■ EXERCISE ■
Every line containing "photo" should be identified and copied from the data below.
========================
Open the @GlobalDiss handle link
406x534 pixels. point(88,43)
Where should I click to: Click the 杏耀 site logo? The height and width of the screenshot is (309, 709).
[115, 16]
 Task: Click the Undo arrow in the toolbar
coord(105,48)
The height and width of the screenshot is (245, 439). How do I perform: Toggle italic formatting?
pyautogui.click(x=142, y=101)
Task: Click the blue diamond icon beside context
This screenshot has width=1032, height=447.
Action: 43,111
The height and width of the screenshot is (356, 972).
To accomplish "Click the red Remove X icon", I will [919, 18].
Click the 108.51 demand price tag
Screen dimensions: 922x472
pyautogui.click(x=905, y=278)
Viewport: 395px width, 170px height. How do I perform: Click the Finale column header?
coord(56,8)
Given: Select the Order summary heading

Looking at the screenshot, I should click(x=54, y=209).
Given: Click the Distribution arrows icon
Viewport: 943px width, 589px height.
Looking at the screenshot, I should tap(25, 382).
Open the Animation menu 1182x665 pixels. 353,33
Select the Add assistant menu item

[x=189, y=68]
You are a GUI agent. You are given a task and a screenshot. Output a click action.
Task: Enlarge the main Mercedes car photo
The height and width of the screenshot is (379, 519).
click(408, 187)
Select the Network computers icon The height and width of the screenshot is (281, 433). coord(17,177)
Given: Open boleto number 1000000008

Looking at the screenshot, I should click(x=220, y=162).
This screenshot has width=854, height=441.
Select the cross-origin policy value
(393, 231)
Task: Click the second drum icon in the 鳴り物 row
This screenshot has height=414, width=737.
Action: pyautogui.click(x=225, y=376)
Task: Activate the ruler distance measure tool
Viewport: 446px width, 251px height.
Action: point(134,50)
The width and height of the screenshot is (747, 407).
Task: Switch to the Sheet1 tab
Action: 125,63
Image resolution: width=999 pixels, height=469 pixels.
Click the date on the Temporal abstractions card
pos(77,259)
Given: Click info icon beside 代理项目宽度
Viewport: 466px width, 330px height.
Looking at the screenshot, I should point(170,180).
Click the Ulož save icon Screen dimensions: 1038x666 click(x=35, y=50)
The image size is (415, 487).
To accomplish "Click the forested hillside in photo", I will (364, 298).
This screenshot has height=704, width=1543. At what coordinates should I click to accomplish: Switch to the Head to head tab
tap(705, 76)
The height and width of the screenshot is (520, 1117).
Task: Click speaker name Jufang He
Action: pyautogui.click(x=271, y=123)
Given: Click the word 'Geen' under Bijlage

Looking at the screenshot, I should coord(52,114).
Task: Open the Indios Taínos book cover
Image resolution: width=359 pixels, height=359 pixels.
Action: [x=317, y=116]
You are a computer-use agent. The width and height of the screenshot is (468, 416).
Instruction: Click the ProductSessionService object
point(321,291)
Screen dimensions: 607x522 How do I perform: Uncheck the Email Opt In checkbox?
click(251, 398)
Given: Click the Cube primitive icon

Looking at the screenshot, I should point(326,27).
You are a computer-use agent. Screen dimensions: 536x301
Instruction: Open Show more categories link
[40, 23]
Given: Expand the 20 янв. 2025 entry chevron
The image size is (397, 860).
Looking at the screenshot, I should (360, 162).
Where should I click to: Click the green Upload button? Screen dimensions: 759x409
========================
■ YOUR SOLUTION ■
Task: Enlarge the main Mercedes car photo
To accomplish "Click the forested hillside in photo", I will (364, 298).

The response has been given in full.